:: Data to use

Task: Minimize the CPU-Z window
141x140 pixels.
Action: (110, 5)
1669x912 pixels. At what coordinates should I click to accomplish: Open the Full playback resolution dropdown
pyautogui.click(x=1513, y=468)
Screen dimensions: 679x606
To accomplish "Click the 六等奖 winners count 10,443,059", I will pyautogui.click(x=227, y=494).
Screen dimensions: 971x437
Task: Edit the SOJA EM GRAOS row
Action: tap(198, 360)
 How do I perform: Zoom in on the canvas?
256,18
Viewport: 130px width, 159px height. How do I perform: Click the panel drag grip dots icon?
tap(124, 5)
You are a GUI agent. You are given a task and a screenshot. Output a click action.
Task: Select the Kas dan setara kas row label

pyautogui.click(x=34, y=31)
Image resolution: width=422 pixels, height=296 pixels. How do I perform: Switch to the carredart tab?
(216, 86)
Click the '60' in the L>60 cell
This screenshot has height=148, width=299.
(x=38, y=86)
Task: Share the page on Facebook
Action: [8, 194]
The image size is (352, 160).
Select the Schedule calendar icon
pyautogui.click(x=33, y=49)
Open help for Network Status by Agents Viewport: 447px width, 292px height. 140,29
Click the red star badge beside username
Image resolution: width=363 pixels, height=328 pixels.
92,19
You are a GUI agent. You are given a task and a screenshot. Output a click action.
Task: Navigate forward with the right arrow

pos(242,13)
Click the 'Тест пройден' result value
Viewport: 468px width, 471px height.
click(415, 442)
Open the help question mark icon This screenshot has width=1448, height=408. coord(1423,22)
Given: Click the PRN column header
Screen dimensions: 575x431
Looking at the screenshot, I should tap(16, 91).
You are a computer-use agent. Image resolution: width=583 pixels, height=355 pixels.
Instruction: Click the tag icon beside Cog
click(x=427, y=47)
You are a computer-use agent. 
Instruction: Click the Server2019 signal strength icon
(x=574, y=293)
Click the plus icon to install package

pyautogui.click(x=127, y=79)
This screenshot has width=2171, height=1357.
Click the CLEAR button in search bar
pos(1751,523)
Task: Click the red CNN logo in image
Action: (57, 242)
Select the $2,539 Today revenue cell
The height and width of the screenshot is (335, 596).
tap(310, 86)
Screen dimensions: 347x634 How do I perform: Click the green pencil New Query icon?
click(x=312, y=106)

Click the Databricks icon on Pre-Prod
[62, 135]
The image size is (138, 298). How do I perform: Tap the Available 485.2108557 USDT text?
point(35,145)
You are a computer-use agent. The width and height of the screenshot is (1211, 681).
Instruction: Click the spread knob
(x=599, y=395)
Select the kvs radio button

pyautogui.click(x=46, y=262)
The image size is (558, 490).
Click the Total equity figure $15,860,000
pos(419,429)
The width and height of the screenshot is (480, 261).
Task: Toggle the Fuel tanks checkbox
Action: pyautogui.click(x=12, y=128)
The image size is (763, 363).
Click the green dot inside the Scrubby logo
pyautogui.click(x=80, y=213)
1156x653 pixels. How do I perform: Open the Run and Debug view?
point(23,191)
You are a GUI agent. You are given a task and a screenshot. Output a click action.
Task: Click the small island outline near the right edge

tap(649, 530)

::::

Check every line of the entries above, and copy those that carry the string "cell".

Response to this task:
Click the '60' in the L>60 cell
Select the $2,539 Today revenue cell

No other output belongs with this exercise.